A Master Thesis could be done even on the "simple" Richards equation. In this case the idea would be implementing the nested-Newton Casulli-Zanolli's method (on unstructured grids).
Time ago I assigned a little grant on this topic, but unfortunately, the work was not completed/ The material produced, in any case, is here. (I have also some other material, in FORTRAN, anyway).  In this case, the idea would be to use Java and develop further what already made by Francesco Serafin in his thesis. 
My outstanding colleague Michael Dumbser already promised to help me to complete the precedent work, and, at that point the main work would be to translate the procedural concepts into a object-oriented framework. In any case, who does it, would place one of the first stones of GEOtop 3.0.

Just thinking loudly, once started the Richards' work (which constitutes, however,  well defined and challenging enterprise) one could think how to implement coherently different flavours of the equation, for using bimodal or other water retention curves; for extending Richards analysis to integrate also the groundwater 3D equation, or studying the coupling with the evaporation/transpiration sink.  All alternatives that are interesting either from the numerical and the physical point of view.

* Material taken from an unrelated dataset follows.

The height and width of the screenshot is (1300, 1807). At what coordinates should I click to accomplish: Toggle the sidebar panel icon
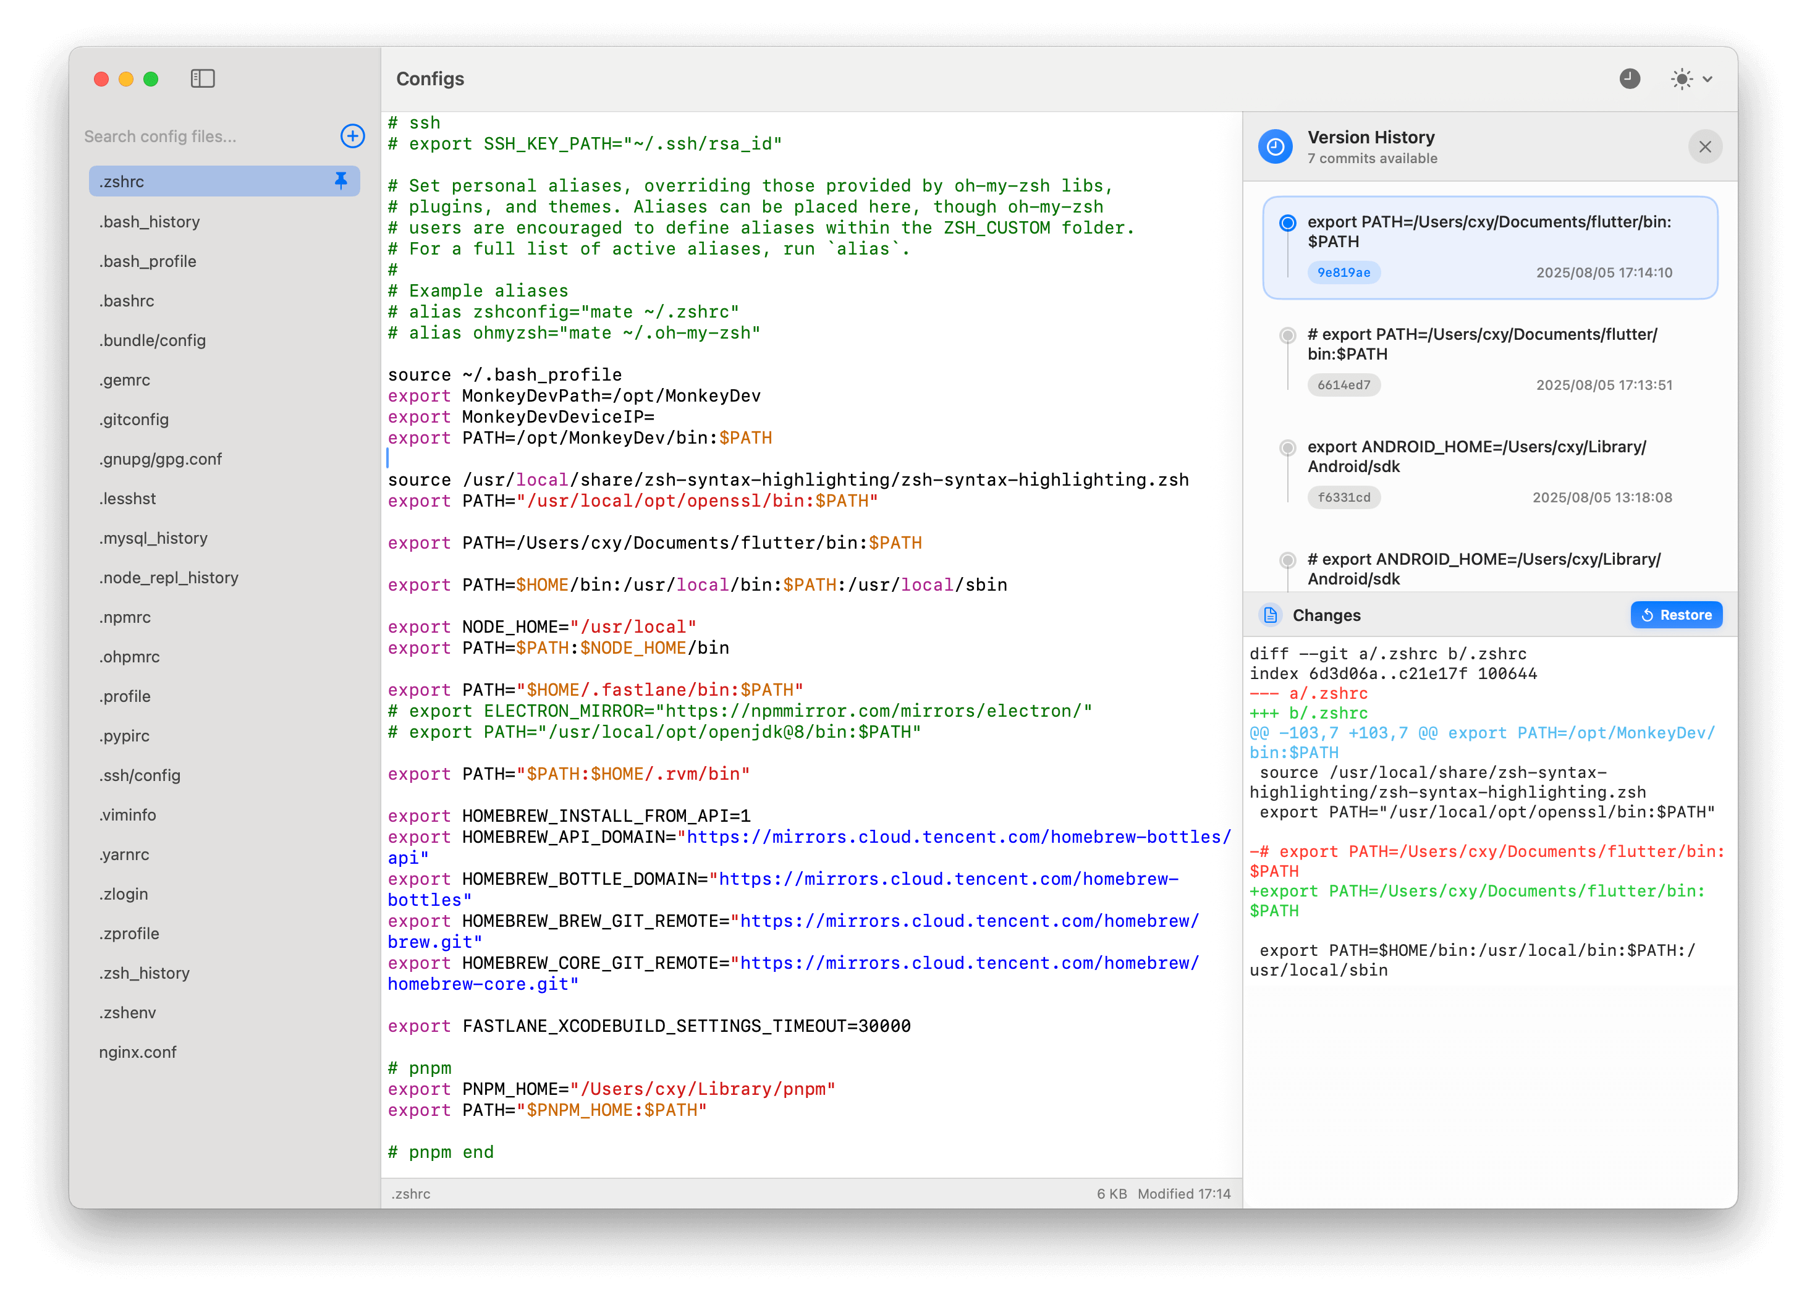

The original problem I had in mind when I started this post, was the more ambitious one connected with the numerics and the physics of soil freezing (see Matteo Dall'Amico Ph.D. Thesis).  Our reference paper in the topic is the 2011 Dall'Amico et al. In the thesis and in the paper we wrote the equations in  3D but solved them in 1D with a not so particularly elegant method, which the nested-Newton algorithm could surpass by far. 

Working on the cryospheric side of Richards equation open a series of opportunity and especially the collaboration with  Stephan Gruber (with Carleton we have an exchange agreement, and the candidate could also stay for a few months there). 

Actually all these topics suggest that a very basic trial could be made to envision a scheme and an infrastructure that can accomodate all of these Richards variants by minimising code rewriting. But this would be probably a theme that could be completely developed in a Ph.D. In fact all these topics' task can clearly produce journal papers, if completed, and certainly open the road to some Ph.D. carrier.

Someone can think that everything is too much challenging, and actually, it is. However, all the topics are pretty mature in my mind, and the path to the solution is pretty well designed.